REQUIRED ACTION >>
Show every line of the data that includes the word "will".

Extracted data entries
----
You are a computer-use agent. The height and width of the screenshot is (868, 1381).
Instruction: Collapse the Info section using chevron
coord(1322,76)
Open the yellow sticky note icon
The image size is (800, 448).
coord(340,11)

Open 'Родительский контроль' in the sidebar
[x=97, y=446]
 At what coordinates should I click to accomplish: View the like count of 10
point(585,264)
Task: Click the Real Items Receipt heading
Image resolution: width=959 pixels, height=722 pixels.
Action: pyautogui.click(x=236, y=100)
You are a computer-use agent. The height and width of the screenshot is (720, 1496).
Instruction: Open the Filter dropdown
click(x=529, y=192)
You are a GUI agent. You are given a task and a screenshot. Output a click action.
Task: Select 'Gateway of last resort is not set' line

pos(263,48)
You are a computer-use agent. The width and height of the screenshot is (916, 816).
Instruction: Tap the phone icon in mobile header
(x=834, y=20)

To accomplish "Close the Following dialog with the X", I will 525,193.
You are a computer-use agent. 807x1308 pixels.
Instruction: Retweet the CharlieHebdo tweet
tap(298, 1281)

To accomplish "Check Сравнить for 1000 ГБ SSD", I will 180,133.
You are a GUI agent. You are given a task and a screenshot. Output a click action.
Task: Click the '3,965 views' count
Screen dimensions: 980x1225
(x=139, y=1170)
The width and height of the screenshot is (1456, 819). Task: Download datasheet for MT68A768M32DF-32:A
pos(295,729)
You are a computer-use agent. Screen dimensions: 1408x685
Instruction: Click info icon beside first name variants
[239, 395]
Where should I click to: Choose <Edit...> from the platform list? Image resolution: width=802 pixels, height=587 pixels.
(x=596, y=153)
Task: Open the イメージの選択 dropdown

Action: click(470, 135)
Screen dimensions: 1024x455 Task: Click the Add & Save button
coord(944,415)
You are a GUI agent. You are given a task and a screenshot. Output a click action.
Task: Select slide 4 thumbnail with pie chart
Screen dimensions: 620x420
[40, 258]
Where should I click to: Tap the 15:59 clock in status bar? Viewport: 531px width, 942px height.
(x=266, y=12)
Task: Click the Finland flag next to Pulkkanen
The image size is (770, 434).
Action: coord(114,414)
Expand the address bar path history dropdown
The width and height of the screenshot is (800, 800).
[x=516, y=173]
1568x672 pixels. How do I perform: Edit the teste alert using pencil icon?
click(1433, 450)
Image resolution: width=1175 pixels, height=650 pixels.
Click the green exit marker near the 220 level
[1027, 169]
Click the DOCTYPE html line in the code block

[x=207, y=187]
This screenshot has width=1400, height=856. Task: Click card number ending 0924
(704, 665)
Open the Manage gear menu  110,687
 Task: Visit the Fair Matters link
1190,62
----
WRITTEN RESPONSE >>
To accomplish "Close the Following dialog with the X", I will 525,193.
To accomplish "Check Сравнить for 1000 ГБ SSD", I will 180,133.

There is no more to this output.